I reviewed 'Mr Lynch's Holiday' only last week but I felt bad that I had managed to completely miss Catherine O'Flynn's second book, 'The news where you are', and so I procured it from the library. Like 'What Was Lost' this book is set in Birmingham and has other little touches in common: Mo, Frank's daughter, provides us with a child's view of the situation, and the impact of the built environment figures significantly, from the landmark buildings that are Frank's father's legacy to the city, to the impersonal and lifeless housing estate that they come across by the canal, and is home to Phil's widow Michelle.

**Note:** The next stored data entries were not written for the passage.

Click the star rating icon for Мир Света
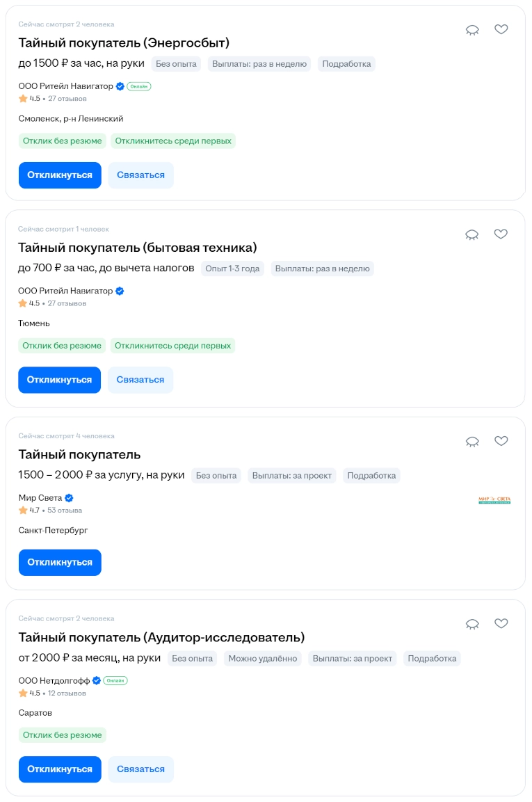 coord(23,510)
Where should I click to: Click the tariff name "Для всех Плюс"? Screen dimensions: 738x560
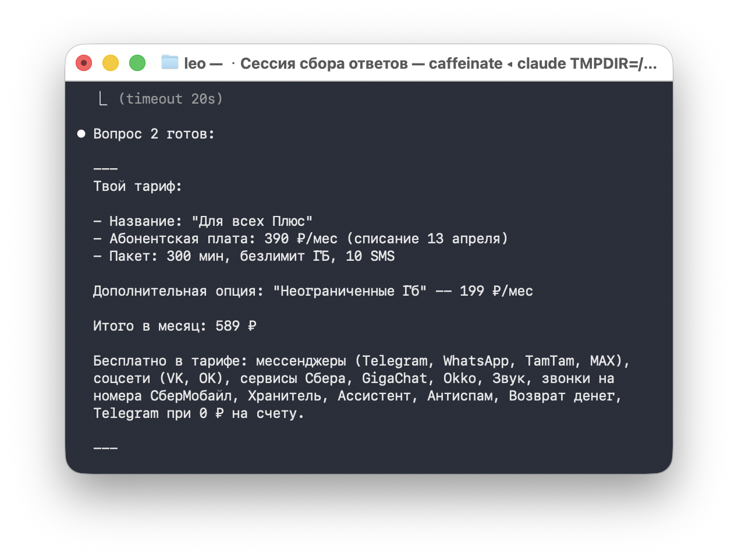(252, 221)
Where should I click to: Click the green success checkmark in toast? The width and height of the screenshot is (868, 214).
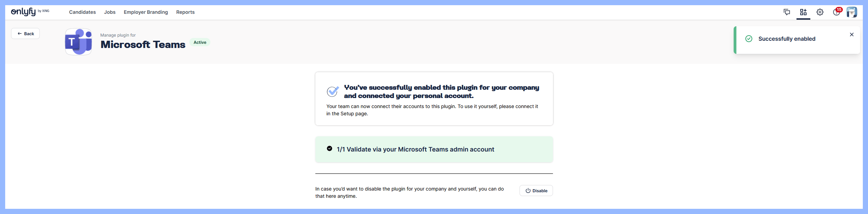(x=749, y=39)
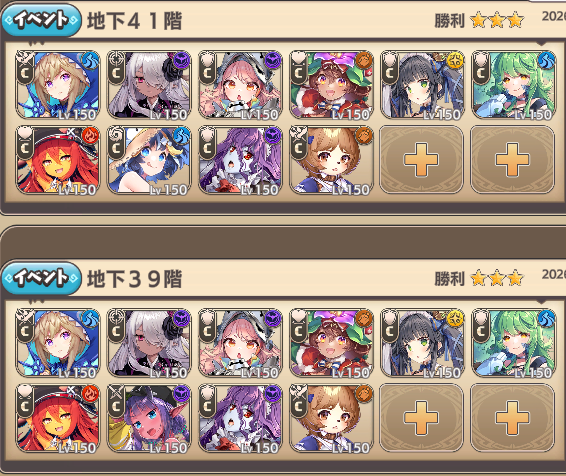Click the イベント badge for 地下39階
566x476 pixels.
tap(41, 278)
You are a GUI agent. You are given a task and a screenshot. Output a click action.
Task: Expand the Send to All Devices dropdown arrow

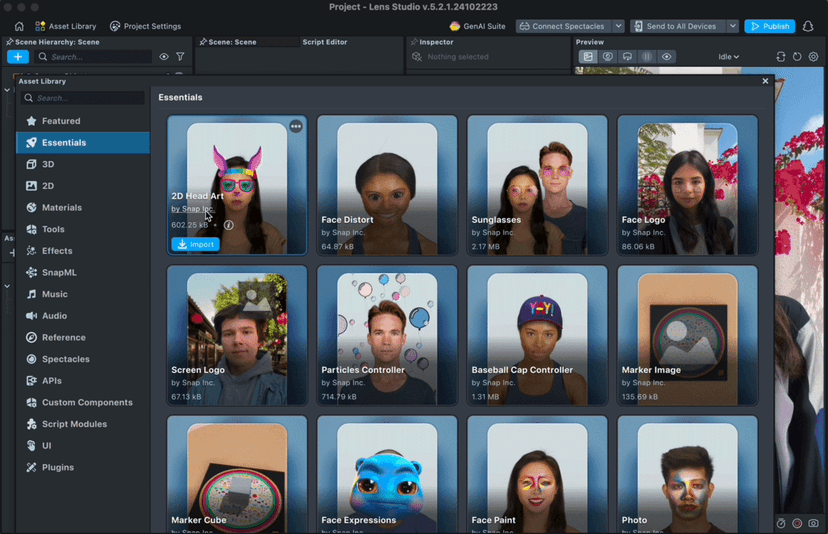(x=732, y=26)
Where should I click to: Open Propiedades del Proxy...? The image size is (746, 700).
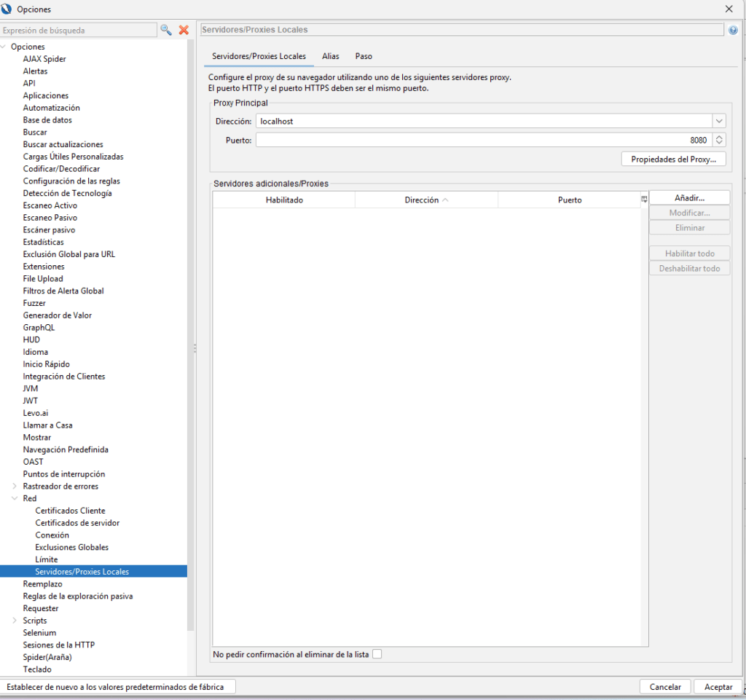pyautogui.click(x=673, y=160)
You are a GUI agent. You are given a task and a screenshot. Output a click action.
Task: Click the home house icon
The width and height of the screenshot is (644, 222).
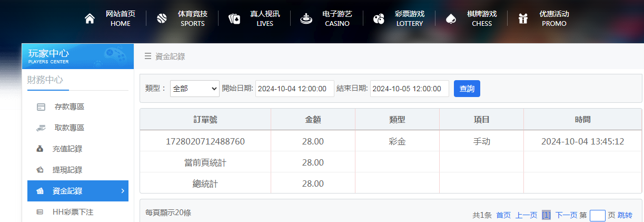[x=90, y=19]
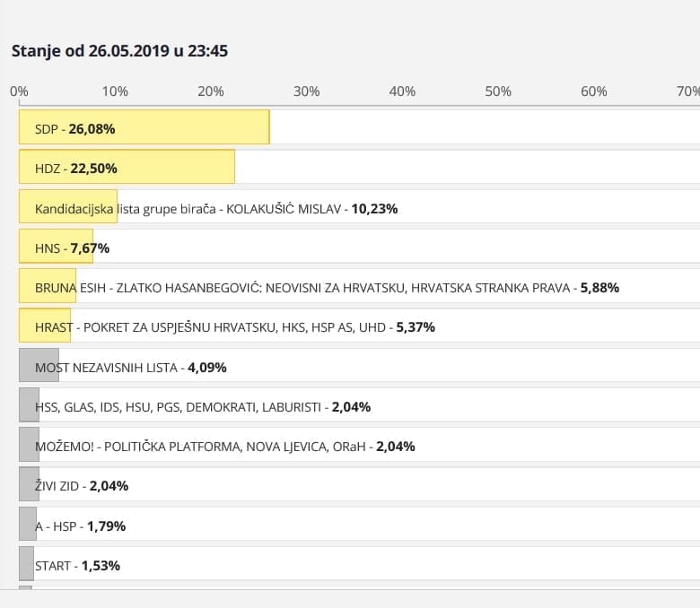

This book is also similarly a mystery; why is Phil out jogging in the dark, where is Mikey and who is driving the car that comes out of the darkness?
Our Frank is an unassuming man who just wants to be good at his job and a good husband and a good dad and a good son. He sometimes feels like he struggles to be any of these. After, Phil, his predecessor as anchorman at the local TV station, moves on to bigger and better things Frank finds himself inheriting not only a job but a Cyril, the enigmatic little man who writes Phil's gags. While Frank struggles to deal with his mother, Maureen, who is determined to live a miserable old age, and discovering that one of the last buildings his father designed is about to be demolished, he has also been pursuing a morbid fascination with some forgotten deaths. It began with a woman who dies and who's death is not discovered for some time, and Frank begins to take on a personal interest in those unloved and unnoticed souls who's departure goes unremarked. This is what leads him to find Mike, and to start drawing together the threads of a long neglected friendship.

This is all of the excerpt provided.